**What the task asks:**
Add 13 to every coordinate in the answers, and write out in full all the lines between the one holding "How do I perform: Click" and the one holding "(x=12, y=22)", inclusive. Leave the pictures out.

**Exercise inputs:**
------------------------------------
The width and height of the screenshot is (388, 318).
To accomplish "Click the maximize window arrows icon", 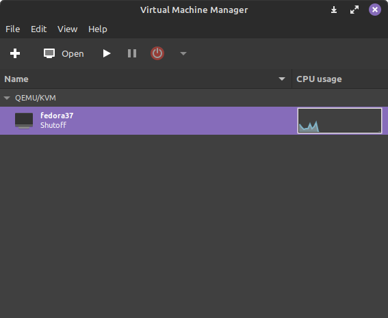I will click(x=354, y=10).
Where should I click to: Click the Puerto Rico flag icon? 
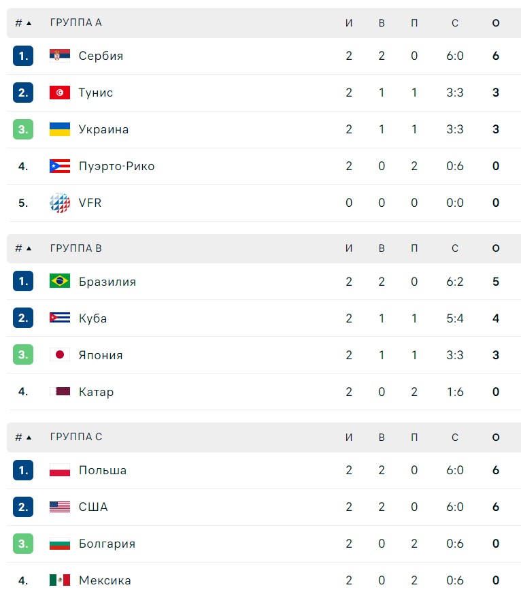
------------------------------------
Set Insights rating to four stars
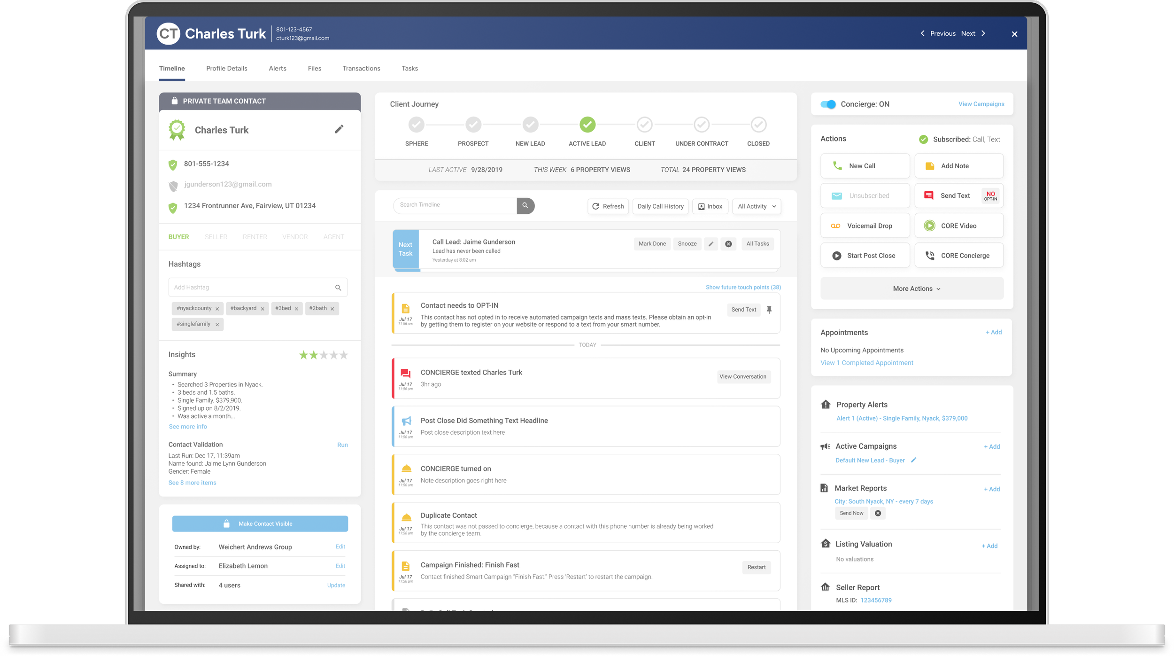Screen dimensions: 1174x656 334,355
------------------------------------
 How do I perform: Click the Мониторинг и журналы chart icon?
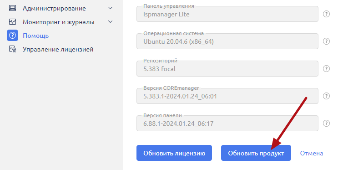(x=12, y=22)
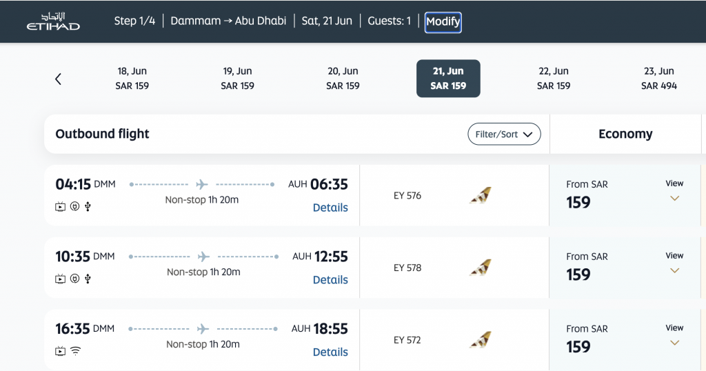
------------------------------------
**Answer below:**
 How do I perform: Click the Мониторинг и журналы chart icon?
(x=25, y=35)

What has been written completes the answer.